*What the exercise asks*: Write a continuation of the passage on neutrophils and extracellular ATP, picking up after its final sentence.

*Excerpted text*:
»»

Polymorphonuclear neutrophilic leukocytes are short living cells very abundant in blood, but normally not present in healthy tissues. They share with macrophages a key role in innate immunity because they are able to recognise, ingest and kill many pathogens without an aid of adaptive immune response. Extracellular ATP enhances chemotactic response of neutrophils [24,123].

Noteworthy, neutrophils express P2 receptors [50,124,125], and they are able to actively secrete ATP [126]. Neutrophils can transiently but rapidly secrete ATP through panx1 and connexin 43 channels, from the protruding edge of the cell during migration. ATP activate P2Y2 receptors through an autocrine pathway and at the same time ATP is hydrolyzed by ectonucleotidases to adenosine that engages the Gi-coupled A3 receptor. These two concomitant mechanisms determine an amplification of chemotaxis [123]. Neutrophils also express a maxianion channel known as human tweety homolog 3 (hTTYH3), which upon cell activation by N-formil-Met-Leu-Phe bacterial peptide receptors (FPRs), is able to secrete ATP. Noteworthy panx1 hemichannels colocalize with FPRs and hTTYH3 at the leading edge of migrating neutrophils, delimiting an area for active ATP release [24]. ATP secretion by neutrophils is induced not only upon FPRs stimulation, but also after activation by IL-8, leukotriene B4 (LTB4), the complement component C5α and FcγR receptor, pointing out the importance of this autocrine purinergic pathway [127].

Neutrophil adhesion to endothelium [128-132], the production of reactive oxygen species (ROS) [50,133-138] and degranulation are also increased by extracellular ATP [134,136,139,140]. Interestingly extracellular nucleotides regulate neutrophils phagocytosis in a complex manner. It has been previously shown that both ATP and ADP at micromolar concentrations stimulate phagocytosis via activation of Mac-1 [141,142], but recently Kudo and colleagues have shown that low micromolar concentration of the same nucleotides can inhibit neutrophil phagocytosis until pathogen stimulation [143]. It is possible that ATP and ADP can enable phagocytic cup formation thus inihibiting the binding/uptake of antigens [144]. The inhibition of phagocytic activity by neutrophils should might be important for limiting excessive phagocytosis that occurs in pathological conditions such as hemophagocytic syndrome [145]. However neutrophil bactericidal activity is unaffected by this regulatory mechanism as the inhibition of phagocytosis by ATP and ADP is abrogated by stimulation with fMLP or LPS [143].

««

*Material provided*:
»»

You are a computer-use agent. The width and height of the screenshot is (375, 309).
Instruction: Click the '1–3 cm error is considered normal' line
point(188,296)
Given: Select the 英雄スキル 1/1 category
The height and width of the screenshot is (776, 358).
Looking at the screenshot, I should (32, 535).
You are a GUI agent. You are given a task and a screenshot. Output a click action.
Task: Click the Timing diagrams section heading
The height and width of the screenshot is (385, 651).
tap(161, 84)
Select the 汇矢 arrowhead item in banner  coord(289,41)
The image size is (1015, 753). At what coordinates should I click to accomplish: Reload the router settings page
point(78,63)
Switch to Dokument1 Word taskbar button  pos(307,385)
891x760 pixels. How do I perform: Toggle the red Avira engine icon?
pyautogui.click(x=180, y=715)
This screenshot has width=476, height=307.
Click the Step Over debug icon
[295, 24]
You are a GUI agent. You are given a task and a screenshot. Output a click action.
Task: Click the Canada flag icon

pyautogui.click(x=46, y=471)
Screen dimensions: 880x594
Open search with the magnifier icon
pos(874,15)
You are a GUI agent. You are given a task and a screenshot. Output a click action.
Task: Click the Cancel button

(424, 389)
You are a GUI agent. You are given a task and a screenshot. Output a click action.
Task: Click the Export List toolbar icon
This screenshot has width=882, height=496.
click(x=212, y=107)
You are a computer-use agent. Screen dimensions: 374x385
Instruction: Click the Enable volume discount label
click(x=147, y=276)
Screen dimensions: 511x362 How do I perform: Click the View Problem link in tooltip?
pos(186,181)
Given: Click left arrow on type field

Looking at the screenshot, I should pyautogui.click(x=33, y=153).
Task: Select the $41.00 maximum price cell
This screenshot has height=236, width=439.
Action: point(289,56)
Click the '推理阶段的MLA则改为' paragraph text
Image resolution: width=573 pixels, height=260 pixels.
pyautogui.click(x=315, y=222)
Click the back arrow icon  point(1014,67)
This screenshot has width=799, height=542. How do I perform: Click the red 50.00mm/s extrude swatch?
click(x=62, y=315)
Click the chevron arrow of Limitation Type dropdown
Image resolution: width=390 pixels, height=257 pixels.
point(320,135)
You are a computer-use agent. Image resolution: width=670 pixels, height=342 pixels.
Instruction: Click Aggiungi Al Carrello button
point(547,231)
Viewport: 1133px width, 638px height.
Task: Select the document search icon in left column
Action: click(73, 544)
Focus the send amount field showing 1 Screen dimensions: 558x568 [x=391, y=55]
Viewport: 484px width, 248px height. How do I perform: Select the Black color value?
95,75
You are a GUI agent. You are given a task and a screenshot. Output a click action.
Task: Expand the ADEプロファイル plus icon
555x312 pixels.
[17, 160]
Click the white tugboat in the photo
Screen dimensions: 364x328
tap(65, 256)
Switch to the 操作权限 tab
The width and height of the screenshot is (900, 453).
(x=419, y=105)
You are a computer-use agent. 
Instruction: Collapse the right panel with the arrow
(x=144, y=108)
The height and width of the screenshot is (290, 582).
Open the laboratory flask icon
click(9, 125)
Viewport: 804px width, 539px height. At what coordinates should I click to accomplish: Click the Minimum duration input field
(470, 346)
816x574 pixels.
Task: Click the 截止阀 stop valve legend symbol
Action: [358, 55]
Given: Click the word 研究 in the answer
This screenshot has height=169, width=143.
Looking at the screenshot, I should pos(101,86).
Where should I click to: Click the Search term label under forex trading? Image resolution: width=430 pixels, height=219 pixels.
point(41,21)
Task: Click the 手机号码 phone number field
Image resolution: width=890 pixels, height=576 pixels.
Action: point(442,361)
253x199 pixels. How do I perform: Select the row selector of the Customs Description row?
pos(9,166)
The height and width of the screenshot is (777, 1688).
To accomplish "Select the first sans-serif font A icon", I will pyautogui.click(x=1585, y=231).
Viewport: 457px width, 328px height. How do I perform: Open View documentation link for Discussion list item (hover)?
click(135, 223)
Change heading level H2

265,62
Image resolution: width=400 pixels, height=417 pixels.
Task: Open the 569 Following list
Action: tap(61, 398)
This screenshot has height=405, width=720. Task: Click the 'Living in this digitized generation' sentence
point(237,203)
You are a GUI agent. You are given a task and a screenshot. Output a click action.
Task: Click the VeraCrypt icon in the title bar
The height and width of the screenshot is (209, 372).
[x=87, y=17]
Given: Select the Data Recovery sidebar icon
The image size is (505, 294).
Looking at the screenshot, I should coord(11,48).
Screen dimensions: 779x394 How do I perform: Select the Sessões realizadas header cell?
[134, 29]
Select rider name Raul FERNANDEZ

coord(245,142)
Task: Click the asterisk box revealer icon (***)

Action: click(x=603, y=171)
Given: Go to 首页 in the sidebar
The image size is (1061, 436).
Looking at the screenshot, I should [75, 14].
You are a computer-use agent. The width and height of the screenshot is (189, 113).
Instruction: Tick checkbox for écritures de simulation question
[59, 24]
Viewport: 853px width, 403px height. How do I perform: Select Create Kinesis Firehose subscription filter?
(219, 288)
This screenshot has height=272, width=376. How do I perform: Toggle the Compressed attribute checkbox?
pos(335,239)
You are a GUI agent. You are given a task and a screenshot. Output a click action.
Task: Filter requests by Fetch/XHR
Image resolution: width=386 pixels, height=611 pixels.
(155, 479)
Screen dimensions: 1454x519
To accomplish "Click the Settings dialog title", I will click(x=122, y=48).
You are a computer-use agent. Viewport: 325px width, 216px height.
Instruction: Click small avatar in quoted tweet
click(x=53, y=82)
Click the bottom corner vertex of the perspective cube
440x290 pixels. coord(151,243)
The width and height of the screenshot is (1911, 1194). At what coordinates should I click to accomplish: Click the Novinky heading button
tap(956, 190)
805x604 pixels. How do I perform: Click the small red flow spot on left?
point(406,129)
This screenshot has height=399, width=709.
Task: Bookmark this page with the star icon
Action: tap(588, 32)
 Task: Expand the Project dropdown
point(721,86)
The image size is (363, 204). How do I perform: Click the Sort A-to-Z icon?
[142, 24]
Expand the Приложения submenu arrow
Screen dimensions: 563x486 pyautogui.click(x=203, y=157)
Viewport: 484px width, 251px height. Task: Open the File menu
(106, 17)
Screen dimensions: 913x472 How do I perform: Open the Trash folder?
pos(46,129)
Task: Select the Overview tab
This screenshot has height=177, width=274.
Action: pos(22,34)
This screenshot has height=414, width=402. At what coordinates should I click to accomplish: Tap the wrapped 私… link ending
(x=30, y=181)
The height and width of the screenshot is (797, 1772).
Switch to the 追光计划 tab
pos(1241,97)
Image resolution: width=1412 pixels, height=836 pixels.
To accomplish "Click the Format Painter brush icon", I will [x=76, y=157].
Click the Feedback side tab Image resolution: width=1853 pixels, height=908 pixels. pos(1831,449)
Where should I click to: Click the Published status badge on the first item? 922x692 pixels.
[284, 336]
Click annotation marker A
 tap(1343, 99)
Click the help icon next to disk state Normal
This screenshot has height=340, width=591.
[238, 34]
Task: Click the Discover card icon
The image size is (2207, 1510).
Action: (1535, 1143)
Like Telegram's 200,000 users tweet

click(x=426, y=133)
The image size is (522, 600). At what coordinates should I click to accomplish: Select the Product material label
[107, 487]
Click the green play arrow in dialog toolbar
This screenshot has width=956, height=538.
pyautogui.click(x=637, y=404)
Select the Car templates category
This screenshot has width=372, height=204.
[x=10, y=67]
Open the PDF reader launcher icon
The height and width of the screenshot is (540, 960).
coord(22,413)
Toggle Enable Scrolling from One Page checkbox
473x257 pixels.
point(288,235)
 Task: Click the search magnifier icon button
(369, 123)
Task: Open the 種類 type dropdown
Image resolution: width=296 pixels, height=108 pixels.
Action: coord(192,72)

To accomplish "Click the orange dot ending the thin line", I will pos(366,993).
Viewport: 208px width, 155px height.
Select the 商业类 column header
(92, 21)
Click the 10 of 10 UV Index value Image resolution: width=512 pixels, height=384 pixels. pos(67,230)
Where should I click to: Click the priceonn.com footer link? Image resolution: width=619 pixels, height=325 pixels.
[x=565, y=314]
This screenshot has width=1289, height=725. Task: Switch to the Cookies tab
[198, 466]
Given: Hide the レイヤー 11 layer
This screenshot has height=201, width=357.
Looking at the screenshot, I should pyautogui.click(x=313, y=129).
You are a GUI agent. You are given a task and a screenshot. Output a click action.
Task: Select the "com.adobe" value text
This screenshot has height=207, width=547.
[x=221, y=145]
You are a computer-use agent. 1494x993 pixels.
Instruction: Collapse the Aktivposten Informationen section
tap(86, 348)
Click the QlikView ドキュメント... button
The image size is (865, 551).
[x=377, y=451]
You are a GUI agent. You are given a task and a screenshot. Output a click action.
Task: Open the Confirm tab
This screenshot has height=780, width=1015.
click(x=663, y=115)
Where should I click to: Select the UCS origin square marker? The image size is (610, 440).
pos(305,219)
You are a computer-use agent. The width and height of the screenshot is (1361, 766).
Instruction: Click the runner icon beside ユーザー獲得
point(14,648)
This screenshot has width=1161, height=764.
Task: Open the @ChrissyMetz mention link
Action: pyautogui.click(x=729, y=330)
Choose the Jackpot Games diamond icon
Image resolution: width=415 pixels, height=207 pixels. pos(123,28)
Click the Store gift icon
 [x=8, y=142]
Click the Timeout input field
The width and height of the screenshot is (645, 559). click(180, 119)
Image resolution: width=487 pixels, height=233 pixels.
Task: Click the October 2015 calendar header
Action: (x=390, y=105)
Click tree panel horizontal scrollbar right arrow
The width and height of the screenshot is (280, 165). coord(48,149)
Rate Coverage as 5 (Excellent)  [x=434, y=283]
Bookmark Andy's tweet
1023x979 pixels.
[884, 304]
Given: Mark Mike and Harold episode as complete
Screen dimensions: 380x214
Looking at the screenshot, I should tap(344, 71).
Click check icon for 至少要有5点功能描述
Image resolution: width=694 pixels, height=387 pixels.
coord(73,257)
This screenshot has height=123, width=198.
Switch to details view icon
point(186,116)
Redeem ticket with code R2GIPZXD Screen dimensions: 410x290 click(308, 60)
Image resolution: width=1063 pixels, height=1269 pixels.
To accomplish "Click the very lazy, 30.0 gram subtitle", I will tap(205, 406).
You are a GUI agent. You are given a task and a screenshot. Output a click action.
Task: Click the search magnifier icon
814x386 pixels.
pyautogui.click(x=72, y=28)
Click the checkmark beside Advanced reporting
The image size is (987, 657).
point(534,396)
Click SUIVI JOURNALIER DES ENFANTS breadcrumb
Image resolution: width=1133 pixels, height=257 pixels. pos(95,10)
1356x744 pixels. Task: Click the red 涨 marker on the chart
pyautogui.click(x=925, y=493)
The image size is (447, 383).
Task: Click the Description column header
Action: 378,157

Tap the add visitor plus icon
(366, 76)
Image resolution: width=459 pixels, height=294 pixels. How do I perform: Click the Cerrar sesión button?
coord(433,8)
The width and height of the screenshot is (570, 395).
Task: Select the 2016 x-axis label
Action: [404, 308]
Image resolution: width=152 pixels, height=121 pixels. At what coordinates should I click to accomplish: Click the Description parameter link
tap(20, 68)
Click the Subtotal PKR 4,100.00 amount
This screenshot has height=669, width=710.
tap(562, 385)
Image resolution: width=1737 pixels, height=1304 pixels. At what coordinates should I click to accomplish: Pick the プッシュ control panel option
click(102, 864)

««

*Task output*:
Plasmacytoid dendritic cells

The regulation of plasmacytoid dendritic cells (pDCs) function by extracellular nucleotides has been only partially investigated. Plasmacytoid DCs are a subpopulation of dendritic cells playing a crucial role in antiviral immunity. These cells are specialized in the rapid and abundant production type I interferons (IFN-α, -β, -ω) in response to viral infection [146,147].

The presence of nucleotides such as ATP, ADP, UTP, UDP and UDP-glucose in the extracellular milieu inhibits type I IFN production by pDCs in response to influenza virus or the TLR9 agonist CpG. Nucleotides that exert the most potent inhibitory effect include UDP, UTP and UDPglucose. This finding suggests the involvement of P2Y4, P2Y6 and P2Y14 receptors [148]. Because type I IFNs enhance cytotoxic activity and IFN-γ production by NK and CD8+ T lymphocytes, their inhibition may reduce immune surveillance against virally infected and neoplastic cells.

Conclusions

Extracellular nucleotides can modulate the function of cells of the innate immune system as well as of T lymphocytes. The role of extracellular ATP in the regulation of immune responses and inflammation appears to be different in humans as compared to that established in mice. While several observations point out ATP as a signal that induces the innate immune system to trigger and sustain inflammation, other evidences suggest that ATP might represent a negative feedback signal to limit detrimental inflammation in the surrounding of stressed or damaged cells. Several of such regulatory effects of extracellular ATP are mediated by the P2Y11 receptor expressed in humans but not in rodents and linked to increased intracellular cAMP levels that play a major role as immunosuppressive signal.

Conflicts of interest

The authors declare no conflicts of interest.